駅間が比較的長く両端駅を含めても11駅しかない事もあり、全列車各駅停車ながらも56㎞を1時間弱で走破しており、結構早いと感じたものですが、昼間時間帯の運行本数は毎時3本程度と、都市圏線区にしては少ないと感じたものでした。
ちなみに現在使用している車両は371000系と呼ばれ、京江線向けに新造された電動車ですが、他のKORAIL広域電鉄で活躍している車両とはデザインなどは酷似した標準仕様車両で、ソウル近郊を走る通勤電車の典型と言った雰囲気の車両ですが、現在の編成両数は4両、韓国の広域電鉄では最短の部類に入ります。
濃いブルー1色のラインカラーが配されている事に加え、先頭車前照灯が3灯になっている事と、KORAIL広域電鉄では最近になってようやく本格採用される様になったシングルアーム式パンタグラフが、外観上では大きな特徴となっています。
車内も造りは広域電鉄他路線の車両と大差ない4扉ロングシート車ながら、暖色系の座席モケットはソウル近郊のKORAIL広域電鉄他路線では見かけない京江線車両ならではの特徴となっており、標準設計的車両ながらも一風変わった雰囲気と感じたものでした。
またMAKIKYUが京江線に乗車した際は、途中駅では下車せずに終点の驪州まで乗車しましたが、驪州駅も市内中心部とは少々離れた街外れに位置しています。
そのため駅前は閑散とした雰囲気でしたが、バス大国の韓国だけあって市内中心部まで移動できる市内バス路線も設定され、写真の901番は昼間約25分間隔で運行しています。

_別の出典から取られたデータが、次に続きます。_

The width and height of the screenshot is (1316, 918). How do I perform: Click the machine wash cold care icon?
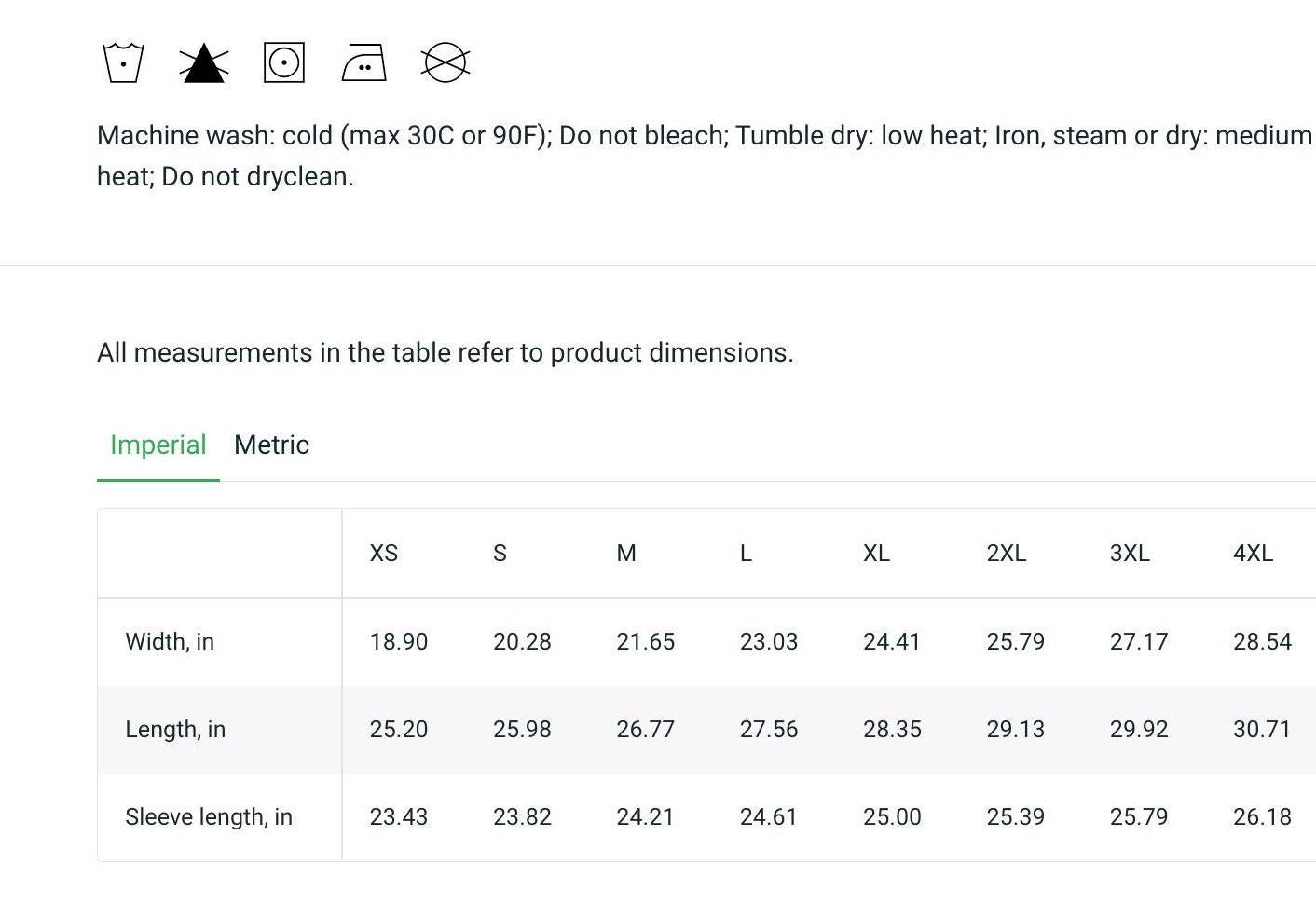pos(123,62)
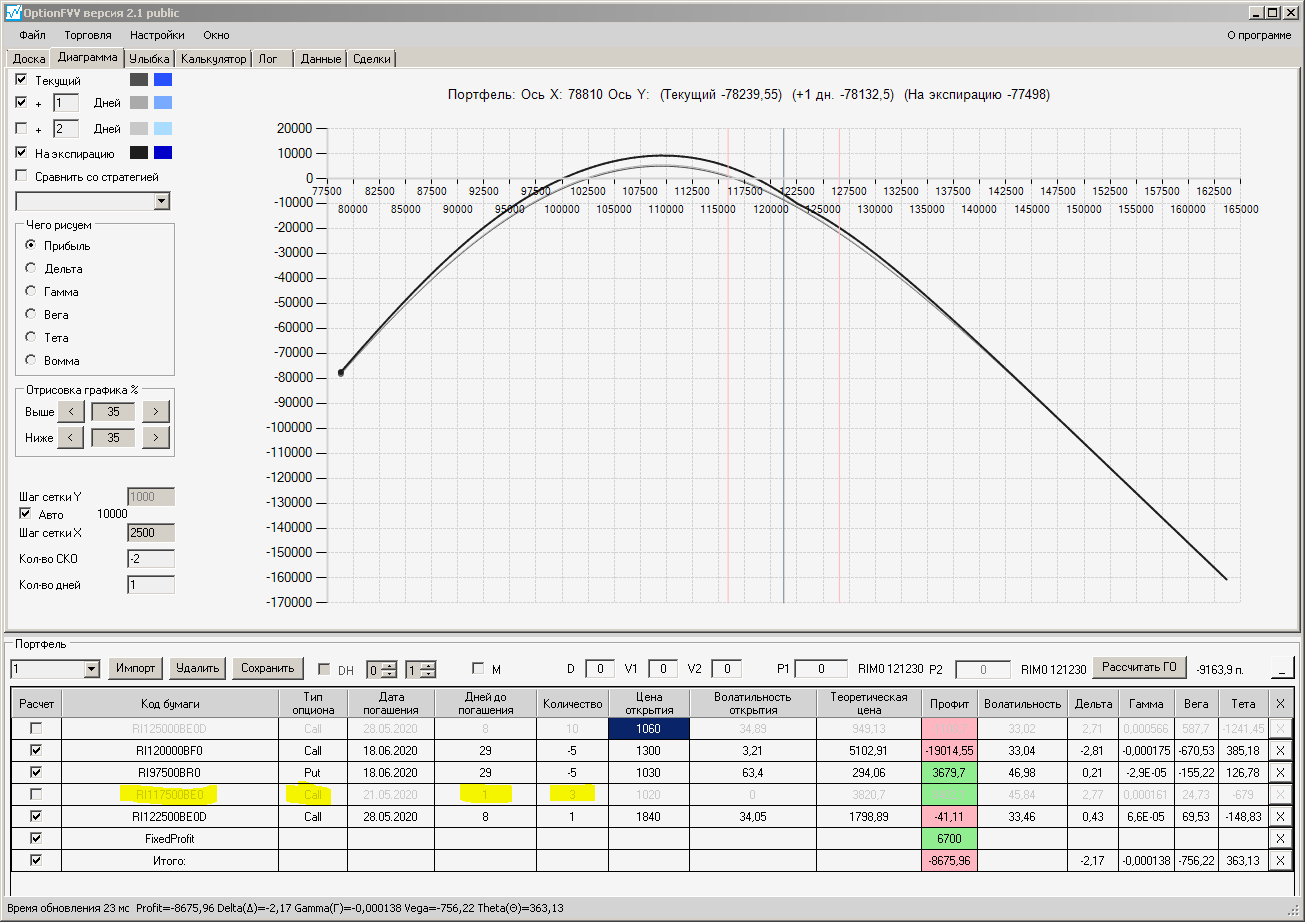The height and width of the screenshot is (922, 1305).
Task: Collapse the portfolio panel with underscore button
Action: click(1281, 668)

京江線電車の運行本数を考慮すると、接続交通機関としては充分な便数が確保されていると言っても良いと感じたものです。
(MAKIKYUは驪州駅到着後901番バスでバスターミナルへ移動し、その後楊平(Yangpyong)へ移動しましたが、驪州駅から市内バスで楊平方面へ向かう場合は、バスターミナルへ出て乗換となります)
駅自体も開業したばかりの新線で、ホームドア設置率の高い韓国という事もあり、途中各駅共々スクリーン式ホームドアを完備しています。
おまけに将来の増結に備え、ホームは現在の運行両数(4両)以上の長さが予め確保されており、現在列車が停車しない両端は柵が設置されて入場できない状況ですので、保安面では人身事故発生が毎日の様に報じられる日本の首都圏各線とは大違いで評価できる事ですが、駅ホームからの列車撮影は絶望的な状況と言わざるを得ないのは残念な所です。
(列車の写真は驪州駅から板橋方へ徒歩で4~5分程度移動した所から撮影しています)
車両は新型1形式のみ・駅ホームでの列車撮影は絶望的な状況となると、趣味的な関心はイマイチと感じる向きも少なくないと思いますが、京江電鉄線開業で京畿道南東部に位置する各自治体へのアクセスは飛躍的に向上した事は多いに評価できると感じています。
京江線の運行本数や両数などは、現状では大都市近郊線区としては最小限のレベルと言わざるを得ない状況ですが、今後の発展余地は大いにある路線と感じ、今後どの様に変貌して行くのかも注目の路線と感じたものでした。